If it returns to court, this is likely to be a complicated and contentious case. The (so far largely unarticulated) dispute between the family and the hospital seems to be at the heart of this case.
The PA journalist, Brian Farmer – the only other observer – has published his own account of this hearing, drawing attention to the fact that the Betsi Cadwaladr University Health Board has already been roundly criticised by another Court of Protection judge in a different case: see“Retired nurse tells judge her daughter ‘is not safe’ in hospital”. The earlier judicial criticism to which the journalist refers is in this judgment: PH v Betsi Cadwaladr University Health Board  EWCOP 16.
The next hearing in this case took place on 14th September 2022 in the Royal Courts of Justice in person. Journalist Brian Farmer observed the hearing and wrote this report.
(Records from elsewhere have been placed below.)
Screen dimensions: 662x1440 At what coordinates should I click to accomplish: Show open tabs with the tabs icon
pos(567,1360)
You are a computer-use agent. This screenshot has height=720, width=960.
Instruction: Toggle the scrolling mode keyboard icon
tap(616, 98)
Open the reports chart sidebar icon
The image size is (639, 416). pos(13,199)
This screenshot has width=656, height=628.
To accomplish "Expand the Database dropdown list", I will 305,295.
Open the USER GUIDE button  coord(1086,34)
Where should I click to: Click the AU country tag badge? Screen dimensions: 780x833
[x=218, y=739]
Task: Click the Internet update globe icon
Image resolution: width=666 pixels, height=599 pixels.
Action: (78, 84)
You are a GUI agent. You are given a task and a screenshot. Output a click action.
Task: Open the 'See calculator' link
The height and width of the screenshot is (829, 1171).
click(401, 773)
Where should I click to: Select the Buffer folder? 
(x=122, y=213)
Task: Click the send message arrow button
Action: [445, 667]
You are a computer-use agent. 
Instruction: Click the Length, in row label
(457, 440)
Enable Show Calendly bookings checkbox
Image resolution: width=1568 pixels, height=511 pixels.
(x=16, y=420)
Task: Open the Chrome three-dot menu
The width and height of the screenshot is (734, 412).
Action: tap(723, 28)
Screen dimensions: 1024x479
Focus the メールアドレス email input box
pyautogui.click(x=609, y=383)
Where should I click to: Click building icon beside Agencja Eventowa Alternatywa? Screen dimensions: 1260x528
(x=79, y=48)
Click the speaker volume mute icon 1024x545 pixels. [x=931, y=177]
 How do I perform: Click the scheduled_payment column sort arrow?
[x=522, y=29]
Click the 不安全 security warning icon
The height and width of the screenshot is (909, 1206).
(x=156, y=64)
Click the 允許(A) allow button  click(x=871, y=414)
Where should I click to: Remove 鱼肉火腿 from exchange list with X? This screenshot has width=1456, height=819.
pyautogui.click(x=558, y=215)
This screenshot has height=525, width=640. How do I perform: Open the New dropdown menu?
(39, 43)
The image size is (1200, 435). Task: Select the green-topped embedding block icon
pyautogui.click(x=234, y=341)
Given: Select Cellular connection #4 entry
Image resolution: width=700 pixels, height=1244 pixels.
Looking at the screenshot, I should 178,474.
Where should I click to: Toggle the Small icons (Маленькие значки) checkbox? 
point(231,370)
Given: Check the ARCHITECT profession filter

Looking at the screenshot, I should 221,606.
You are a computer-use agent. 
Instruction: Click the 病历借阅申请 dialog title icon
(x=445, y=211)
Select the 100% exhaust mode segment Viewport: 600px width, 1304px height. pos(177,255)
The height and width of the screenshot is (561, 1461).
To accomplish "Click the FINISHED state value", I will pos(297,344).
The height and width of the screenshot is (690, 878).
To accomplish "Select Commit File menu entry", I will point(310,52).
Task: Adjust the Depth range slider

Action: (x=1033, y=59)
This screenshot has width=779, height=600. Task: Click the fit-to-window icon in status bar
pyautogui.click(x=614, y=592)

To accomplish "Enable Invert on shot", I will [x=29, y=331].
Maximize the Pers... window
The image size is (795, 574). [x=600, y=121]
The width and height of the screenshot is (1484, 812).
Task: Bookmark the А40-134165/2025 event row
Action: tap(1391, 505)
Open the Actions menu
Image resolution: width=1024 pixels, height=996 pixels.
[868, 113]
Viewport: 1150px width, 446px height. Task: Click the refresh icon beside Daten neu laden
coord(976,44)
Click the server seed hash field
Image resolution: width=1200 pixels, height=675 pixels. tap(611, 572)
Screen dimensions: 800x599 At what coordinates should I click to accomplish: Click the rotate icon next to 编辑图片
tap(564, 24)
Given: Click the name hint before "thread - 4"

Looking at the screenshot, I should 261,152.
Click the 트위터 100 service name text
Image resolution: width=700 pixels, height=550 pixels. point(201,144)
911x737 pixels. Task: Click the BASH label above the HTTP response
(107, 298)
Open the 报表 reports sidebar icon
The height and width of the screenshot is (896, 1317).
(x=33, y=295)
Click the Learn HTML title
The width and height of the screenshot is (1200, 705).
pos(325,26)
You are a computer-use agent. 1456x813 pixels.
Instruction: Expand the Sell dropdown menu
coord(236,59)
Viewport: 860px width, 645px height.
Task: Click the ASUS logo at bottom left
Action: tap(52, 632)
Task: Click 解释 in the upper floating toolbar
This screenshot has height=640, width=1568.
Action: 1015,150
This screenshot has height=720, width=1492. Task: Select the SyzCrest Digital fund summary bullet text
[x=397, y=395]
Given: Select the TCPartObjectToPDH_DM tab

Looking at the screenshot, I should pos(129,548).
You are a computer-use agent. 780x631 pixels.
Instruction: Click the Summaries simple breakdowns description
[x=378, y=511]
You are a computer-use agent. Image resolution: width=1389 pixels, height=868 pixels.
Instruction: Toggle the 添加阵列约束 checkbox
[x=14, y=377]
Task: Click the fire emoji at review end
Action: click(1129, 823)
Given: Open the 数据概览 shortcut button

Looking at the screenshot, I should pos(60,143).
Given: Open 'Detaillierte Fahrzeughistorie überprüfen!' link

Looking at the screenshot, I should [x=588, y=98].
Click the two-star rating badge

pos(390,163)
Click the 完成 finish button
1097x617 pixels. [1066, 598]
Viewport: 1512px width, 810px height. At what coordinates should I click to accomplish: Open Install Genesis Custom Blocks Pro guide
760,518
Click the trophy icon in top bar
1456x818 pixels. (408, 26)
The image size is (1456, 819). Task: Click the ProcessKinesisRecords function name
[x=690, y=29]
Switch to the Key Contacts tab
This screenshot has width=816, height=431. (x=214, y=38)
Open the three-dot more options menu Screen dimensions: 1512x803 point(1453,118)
“Judge criticises consultant concerned about how doctors are treating his daughter at Welsh health board“
Brian Farmer’s report includes the names of the parents, their daughter and the name of the Health board because Brian Farmer made an application to vary the Transparency Order to permit this. We will cover the issue of transparency as it applied in this case in another blog post.
You might like to read more about the woman at the centre of this case, Laura Wareham, and her advocacy for people with Ehlers-Danlos syndrome.
Rotherham woman with rare condition steps up ‘life changing’ surgery campaign
Woman who dislocates her shoulder every night says Nottingham doctors ‘saved her life’
Celia Kitzinger is co-director (with Gill Loomes-Quinn of the Open Justice Court of Protection Project. She tweets @kitzingercelia
[i] Quotations from the hearing are as accurate as I can make them, given that we are not allowed to audio-record hearings. They are taken from contemporaneous touch-typed notes and they are unlikely to be completely verbatim.